Item coordinate data:
»»

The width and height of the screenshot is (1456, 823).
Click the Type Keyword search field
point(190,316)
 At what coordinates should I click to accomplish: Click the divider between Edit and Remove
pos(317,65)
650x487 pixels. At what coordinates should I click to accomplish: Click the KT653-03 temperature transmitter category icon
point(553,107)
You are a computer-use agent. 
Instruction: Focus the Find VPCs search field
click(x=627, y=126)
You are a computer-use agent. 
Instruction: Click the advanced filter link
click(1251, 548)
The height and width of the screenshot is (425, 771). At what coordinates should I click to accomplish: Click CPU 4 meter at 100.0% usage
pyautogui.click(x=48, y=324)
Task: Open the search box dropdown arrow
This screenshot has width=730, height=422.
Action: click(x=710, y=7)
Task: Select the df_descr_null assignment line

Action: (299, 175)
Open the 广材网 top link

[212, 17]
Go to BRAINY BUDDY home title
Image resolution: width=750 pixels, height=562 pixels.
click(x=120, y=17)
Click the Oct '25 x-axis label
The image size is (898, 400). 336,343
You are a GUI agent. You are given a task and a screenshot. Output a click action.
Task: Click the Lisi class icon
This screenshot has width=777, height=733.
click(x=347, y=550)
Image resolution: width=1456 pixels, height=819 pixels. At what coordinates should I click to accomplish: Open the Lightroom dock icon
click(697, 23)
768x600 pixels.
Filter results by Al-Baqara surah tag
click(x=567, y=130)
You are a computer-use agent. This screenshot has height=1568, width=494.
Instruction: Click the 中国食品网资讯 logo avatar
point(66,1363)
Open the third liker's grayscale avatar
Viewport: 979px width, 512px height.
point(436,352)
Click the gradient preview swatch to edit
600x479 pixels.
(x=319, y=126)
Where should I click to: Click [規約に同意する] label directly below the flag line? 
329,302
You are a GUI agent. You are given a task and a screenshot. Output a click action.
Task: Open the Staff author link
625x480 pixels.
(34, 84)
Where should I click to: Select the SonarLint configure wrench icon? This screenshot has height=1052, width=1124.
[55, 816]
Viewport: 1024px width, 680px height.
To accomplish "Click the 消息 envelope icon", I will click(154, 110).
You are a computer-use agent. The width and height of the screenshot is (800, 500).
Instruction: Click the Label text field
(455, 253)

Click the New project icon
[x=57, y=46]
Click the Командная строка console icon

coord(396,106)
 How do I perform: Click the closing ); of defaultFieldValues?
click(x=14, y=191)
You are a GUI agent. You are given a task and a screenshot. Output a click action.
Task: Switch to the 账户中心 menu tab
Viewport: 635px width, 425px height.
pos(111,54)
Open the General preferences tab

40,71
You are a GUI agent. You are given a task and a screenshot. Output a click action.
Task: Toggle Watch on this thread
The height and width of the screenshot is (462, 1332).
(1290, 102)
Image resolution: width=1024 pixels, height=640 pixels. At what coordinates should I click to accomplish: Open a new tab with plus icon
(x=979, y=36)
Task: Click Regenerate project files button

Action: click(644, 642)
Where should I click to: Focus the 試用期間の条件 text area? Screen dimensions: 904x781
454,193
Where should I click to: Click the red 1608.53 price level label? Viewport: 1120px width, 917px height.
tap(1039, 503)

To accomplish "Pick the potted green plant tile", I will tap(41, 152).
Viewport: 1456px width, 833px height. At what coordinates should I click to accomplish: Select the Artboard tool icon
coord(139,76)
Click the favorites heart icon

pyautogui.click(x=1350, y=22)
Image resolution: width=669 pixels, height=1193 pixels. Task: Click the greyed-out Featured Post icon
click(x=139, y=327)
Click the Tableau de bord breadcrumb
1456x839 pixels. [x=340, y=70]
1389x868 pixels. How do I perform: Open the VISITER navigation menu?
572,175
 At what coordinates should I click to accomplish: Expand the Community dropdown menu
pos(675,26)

««

## Stated problem
Format each line of the entries as a row in a Markdown table with the columns No. and Line, numbering rows in order and omitting blank lines.

## Solution to the problem
| No. | Line |
|---|---|
| 1 | The width and height of the screenshot is (1456, 823). |
| 2 | Click the Type Keyword search field |
| 3 | point(190,316) |
| 4 |  At what coordinates should I click to accomplish: Click the divider between Edit and Remove |
| 5 | pos(317,65) |
| 6 | 650x487 pixels. At what coordinates should I click to accomplish: Click the KT653-03 temperature transmitter category icon |
| 7 | point(553,107) |
| 8 | You are a computer-use agent.  |
| 9 | Instruction: Focus the Find VPCs search field |
| 10 | click(x=627, y=126) |
| 11 | You are a computer-use agent.  |
| 12 | Instruction: Click the advanced filter link |
| 13 | click(1251, 548) |
| 14 | The height and width of the screenshot is (425, 771). At what coordinates should I click to accomplish: Click CPU 4 meter at 100.0% usage |
| 15 | pyautogui.click(x=48, y=324) |
| 16 | Task: Open the search box dropdown arrow |
| 17 | This screenshot has width=730, height=422. |
| 18 | Action: click(x=710, y=7) |
| 19 | Task: Select the df_descr_null assignment line |
| 20 | Action: (299, 175) |
| 21 | Open the 广材网 top link |
| 22 | [212, 17] |
| 23 | Go to BRAINY BUDDY home title |
| 24 | Image resolution: width=750 pixels, height=562 pixels. |
| 25 | click(x=120, y=17) |
| 26 | Click the Oct '25 x-axis label |
| 27 | The image size is (898, 400). 336,343 |
| 28 | You are a GUI agent. You are given a task and a screenshot. Output a click action. |
| 29 | Task: Click the Lisi class icon |
| 30 | This screenshot has width=777, height=733. |
| 31 | click(x=347, y=550) |
| 32 | Image resolution: width=1456 pixels, height=819 pixels. At what coordinates should I click to accomplish: Open the Lightroom dock icon |
| 33 | click(697, 23) |
| 34 | 768x600 pixels. |
| 35 | Filter results by Al-Baqara surah tag |
| 36 | click(x=567, y=130) |
| 37 | You are a computer-use agent. This screenshot has height=1568, width=494. |
| 38 | Instruction: Click the 中国食品网资讯 logo avatar |
| 39 | point(66,1363) |
| 40 | Open the third liker's grayscale avatar |
| 41 | Viewport: 979px width, 512px height. |
| 42 | point(436,352) |
| 43 | Click the gradient preview swatch to edit |
| 44 | 600x479 pixels. |
| 45 | (x=319, y=126) |
| 46 | Where should I click to: Click [規約に同意する] label directly below the flag line?  |
| 47 | 329,302 |
| 48 | You are a GUI agent. You are given a task and a screenshot. Output a click action. |
| 49 | Task: Open the Staff author link |
| 50 | 625x480 pixels. |
| 51 | (34, 84) |
| 52 | Where should I click to: Select the SonarLint configure wrench icon? This screenshot has height=1052, width=1124. |
| 53 | [55, 816] |
| 54 | Viewport: 1024px width, 680px height. |
| 55 | To accomplish "Click the 消息 envelope icon", I will click(154, 110). |
| 56 | You are a computer-use agent. The width and height of the screenshot is (800, 500). |
| 57 | Instruction: Click the Label text field |
| 58 | (455, 253) |
| 59 | Click the New project icon |
| 60 | [x=57, y=46] |
| 61 | Click the Командная строка console icon |
| 62 | coord(396,106) |
| 63 |  How do I perform: Click the closing ); of defaultFieldValues? |
| 64 | click(x=14, y=191) |
| 65 | You are a GUI agent. You are given a task and a screenshot. Output a click action. |
| 66 | Task: Switch to the 账户中心 menu tab |
| 67 | Viewport: 635px width, 425px height. |
| 68 | pos(111,54) |
| 69 | Open the General preferences tab |
| 70 | 40,71 |
| 71 | You are a GUI agent. You are given a task and a screenshot. Output a click action. |
| 72 | Task: Toggle Watch on this thread |
| 73 | The height and width of the screenshot is (462, 1332). |
| 74 | (1290, 102) |
| 75 | Image resolution: width=1024 pixels, height=640 pixels. At what coordinates should I click to accomplish: Open a new tab with plus icon |
| 76 | (x=979, y=36) |
| 77 | Task: Click Regenerate project files button |
| 78 | Action: click(644, 642) |
| 79 | Where should I click to: Focus the 試用期間の条件 text area? Screen dimensions: 904x781 |
| 80 | 454,193 |
| 81 | Where should I click to: Click the red 1608.53 price level label? Viewport: 1120px width, 917px height. |
| 82 | tap(1039, 503) |
| 83 | To accomplish "Pick the potted green plant tile", I will tap(41, 152). |
| 84 | Viewport: 1456px width, 833px height. At what coordinates should I click to accomplish: Select the Artboard tool icon |
| 85 | coord(139,76) |
| 86 | Click the favorites heart icon |
| 87 | pyautogui.click(x=1350, y=22) |
| 88 | Image resolution: width=669 pixels, height=1193 pixels. Task: Click the greyed-out Featured Post icon |
| 89 | click(x=139, y=327) |
| 90 | Click the Tableau de bord breadcrumb |
| 91 | 1456x839 pixels. [x=340, y=70] |
| 92 | 1389x868 pixels. How do I perform: Open the VISITER navigation menu? |
| 93 | 572,175 |
| 94 |  At what coordinates should I click to accomplish: Expand the Community dropdown menu |
| 95 | pos(675,26) |